Thursday, September 29, 2011

Chapter 6

1) The first part of the chapter discusses liking and loving in general. Then, it moves on to try to give a specific definition of what exactly love is, which is very hard to do. This section also included a discussion of what attracts people to each other. The next topic was about caring, intimacy, and commitment. Then, a few different theories about love and loving were discussed. It included all different theories, some of which were biological, sociological, or psychological. Some specifics were the attachment theory and the wheel theory. Next, specific functions of love and loving were presented, including survival, health, life quality, and fun. Then they talked about actually experiencing love. What happens when love goes wrong was the next section. Followed by how love and couples change over time. Then the chapter concluded with how love is viewed differently in all areas of the world.

2) Some things that I found to be interesting were, first, how the book talked about friends being very important for emotional and physical reasons. Despite this, the book said that many people report not having any close friends. Another thing that stood out was Lee’s styles of loving. I thought this was interesting because it really accurately described almost all kinds of love in relationships.

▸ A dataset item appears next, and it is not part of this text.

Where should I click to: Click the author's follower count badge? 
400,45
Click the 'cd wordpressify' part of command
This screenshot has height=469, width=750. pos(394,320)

3) Some questions came to mind while reading, one being about the good description of how friends should be on page 137. Do most people think that their friends fulfill all of the categories mentioned? Another question was that some theories set up “stages” for love, what about when people skip stages, or go out of order? Will it still be a successful relationship?

Natalie LaBarbera

2 comments:

  1. In my opinion (based on your last question) a relationship is only as successful as the partners in it allow it to be. While there may be stages or steps that people are supposed to take, if emotionally two people feel strongly for one another, who's to say the relationship won't last forever?

    ReplyDelete
  2. 1.) Personally I believe that my true friends have these qualities. When you're a teenager, you put up with a lot more because you want to fit in but once you become an adult, you develop deeper friendships and your friends tend to fit in more with these qualities. The bullet on acceptance says that "they tolerate faults and shortcomings instead of trying to change each other." I feel like this is mostly true but then again, if the person is really your friend, they will help you change a shortcoming or work on making it better so that it makes you a better person, not to change you in a negative way.

    2.) I agree with Greg. As long as the two are committed to one another and are determined to make the relationship work, then I don't believe that it will be unsuccessful because they skipped a step or two or went out of order. A relationship is only as good as the people involved and the work they put into it.